The Billboard Hot 100 is a chart that ranks the best-performing singles in the United States. Its data, published by Billboard magazine and compiled by Nielsen SoundScan, is based collectively on each single's weekly physical and digital sales, as well as airplay and streaming. At the end of a year, Billboard will publish an annual list of the 100 most successful songs throughout that year on the Hot 100 chart based on the information. For 2005, the list was published on December 20, calculated with data from December 4, 2004, to November 26, 2005. The R&B track "We Belong Together" by American singer Mariah Carey was named the number 1 song of 2005, and it spent the longest time at number 1 for the year, 14 weeks. This is also the fourth-longest time at number 1 for a single in the 66-year history of the Hot 100 post-1958 inception, after Mariah Carey collaboration with Boyz II Men, "One Sweet Day", which spent 16 weeks atop the Hot 100 from 1995 to 1996, and "Despacito" by Luis Fonsi and Daddy Yankee, featuring Justin Bieber, which equaled that mark in 2017, both being beaten in 2019 by "Old Town Road" by Lil Nas X and Billy Ray Cyrus, which had 19 weeks at No. 1. This was beaten by Mariah Carey again with All I Want For Christmas Is You with 22 weeks.

◆ **TASK PROMPT**:
According to the Billboard Hot 100 text, on what date was the year-end list for 2005 published?

◆ **Stored dataset items**:
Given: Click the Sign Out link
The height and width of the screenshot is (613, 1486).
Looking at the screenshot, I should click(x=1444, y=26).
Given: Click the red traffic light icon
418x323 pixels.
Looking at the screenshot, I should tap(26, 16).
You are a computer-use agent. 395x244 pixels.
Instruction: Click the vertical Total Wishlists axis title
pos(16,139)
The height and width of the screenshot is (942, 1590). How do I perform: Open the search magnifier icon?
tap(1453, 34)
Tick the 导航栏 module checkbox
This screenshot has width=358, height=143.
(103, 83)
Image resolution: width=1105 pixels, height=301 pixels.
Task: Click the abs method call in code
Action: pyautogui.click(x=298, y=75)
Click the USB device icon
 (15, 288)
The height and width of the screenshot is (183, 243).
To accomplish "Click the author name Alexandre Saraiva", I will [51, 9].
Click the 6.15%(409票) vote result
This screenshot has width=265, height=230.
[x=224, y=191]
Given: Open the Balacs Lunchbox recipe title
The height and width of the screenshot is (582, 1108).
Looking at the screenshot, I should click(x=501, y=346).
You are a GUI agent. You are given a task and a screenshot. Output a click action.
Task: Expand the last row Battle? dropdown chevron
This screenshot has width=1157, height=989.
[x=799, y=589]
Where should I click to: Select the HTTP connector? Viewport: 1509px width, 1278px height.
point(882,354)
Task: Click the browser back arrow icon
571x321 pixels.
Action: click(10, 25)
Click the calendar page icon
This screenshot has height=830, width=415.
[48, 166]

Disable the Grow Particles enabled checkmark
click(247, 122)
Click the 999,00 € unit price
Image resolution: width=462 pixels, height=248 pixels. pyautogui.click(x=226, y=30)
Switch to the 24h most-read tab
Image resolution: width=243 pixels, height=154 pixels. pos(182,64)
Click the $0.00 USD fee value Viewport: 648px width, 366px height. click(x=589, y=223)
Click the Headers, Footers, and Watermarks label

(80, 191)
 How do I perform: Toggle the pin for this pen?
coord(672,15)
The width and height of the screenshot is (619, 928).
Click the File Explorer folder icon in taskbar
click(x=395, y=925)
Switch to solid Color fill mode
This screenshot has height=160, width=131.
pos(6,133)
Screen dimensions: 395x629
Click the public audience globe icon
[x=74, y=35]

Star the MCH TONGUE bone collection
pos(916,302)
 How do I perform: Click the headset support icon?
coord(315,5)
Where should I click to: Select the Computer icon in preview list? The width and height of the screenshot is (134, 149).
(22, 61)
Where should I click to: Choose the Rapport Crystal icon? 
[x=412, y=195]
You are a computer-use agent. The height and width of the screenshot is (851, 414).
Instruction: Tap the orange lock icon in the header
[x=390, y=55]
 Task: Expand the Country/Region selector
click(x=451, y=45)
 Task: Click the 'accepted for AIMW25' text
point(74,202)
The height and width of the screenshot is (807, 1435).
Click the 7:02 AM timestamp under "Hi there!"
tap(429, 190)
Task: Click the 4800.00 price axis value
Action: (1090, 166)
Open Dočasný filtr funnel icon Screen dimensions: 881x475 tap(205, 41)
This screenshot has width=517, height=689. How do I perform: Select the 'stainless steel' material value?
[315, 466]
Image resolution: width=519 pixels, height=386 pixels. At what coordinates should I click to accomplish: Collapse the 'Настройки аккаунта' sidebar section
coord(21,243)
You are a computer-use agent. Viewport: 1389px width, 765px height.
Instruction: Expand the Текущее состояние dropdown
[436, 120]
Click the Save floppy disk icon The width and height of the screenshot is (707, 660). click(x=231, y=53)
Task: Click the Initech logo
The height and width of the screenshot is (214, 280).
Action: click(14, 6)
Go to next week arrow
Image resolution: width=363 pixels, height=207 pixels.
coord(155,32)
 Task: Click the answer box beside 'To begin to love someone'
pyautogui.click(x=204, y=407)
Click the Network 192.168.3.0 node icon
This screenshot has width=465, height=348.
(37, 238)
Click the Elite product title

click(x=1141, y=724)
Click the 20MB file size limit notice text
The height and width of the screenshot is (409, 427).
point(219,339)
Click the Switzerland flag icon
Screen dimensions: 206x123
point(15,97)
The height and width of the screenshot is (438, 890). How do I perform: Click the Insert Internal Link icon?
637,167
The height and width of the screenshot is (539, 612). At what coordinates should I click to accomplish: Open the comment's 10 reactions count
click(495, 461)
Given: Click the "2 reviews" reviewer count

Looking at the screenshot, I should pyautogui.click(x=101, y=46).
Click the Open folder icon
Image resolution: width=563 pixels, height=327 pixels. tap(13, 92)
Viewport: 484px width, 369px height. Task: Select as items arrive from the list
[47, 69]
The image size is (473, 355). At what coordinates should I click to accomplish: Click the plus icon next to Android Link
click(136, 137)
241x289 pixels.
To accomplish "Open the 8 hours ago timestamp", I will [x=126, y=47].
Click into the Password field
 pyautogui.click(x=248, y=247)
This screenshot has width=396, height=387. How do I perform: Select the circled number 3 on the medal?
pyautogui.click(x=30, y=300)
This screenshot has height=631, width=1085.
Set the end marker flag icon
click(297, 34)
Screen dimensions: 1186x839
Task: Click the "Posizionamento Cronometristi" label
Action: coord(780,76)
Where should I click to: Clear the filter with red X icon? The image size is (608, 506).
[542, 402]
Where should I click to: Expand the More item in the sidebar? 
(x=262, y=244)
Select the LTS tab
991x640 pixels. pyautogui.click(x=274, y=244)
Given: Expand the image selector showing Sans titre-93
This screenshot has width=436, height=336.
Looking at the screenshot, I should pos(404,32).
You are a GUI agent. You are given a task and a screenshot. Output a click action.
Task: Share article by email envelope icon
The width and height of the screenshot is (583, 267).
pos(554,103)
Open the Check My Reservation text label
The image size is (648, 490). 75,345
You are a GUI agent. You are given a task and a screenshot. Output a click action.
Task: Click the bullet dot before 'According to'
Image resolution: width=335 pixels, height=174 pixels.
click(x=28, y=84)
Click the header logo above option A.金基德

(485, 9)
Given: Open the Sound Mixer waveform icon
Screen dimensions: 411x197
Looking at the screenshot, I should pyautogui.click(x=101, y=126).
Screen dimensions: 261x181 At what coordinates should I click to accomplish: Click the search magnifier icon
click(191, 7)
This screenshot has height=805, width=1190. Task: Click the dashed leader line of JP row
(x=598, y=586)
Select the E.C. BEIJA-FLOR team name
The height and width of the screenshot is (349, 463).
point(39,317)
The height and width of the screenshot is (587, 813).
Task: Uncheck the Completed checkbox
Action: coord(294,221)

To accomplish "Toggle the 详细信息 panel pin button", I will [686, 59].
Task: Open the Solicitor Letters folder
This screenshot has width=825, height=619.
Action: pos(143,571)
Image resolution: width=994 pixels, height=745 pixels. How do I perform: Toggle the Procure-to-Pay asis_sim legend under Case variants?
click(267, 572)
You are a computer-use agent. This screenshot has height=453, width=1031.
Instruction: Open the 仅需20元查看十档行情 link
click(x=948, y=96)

◆ **SOLUTION TO THIS TASK**:
December 20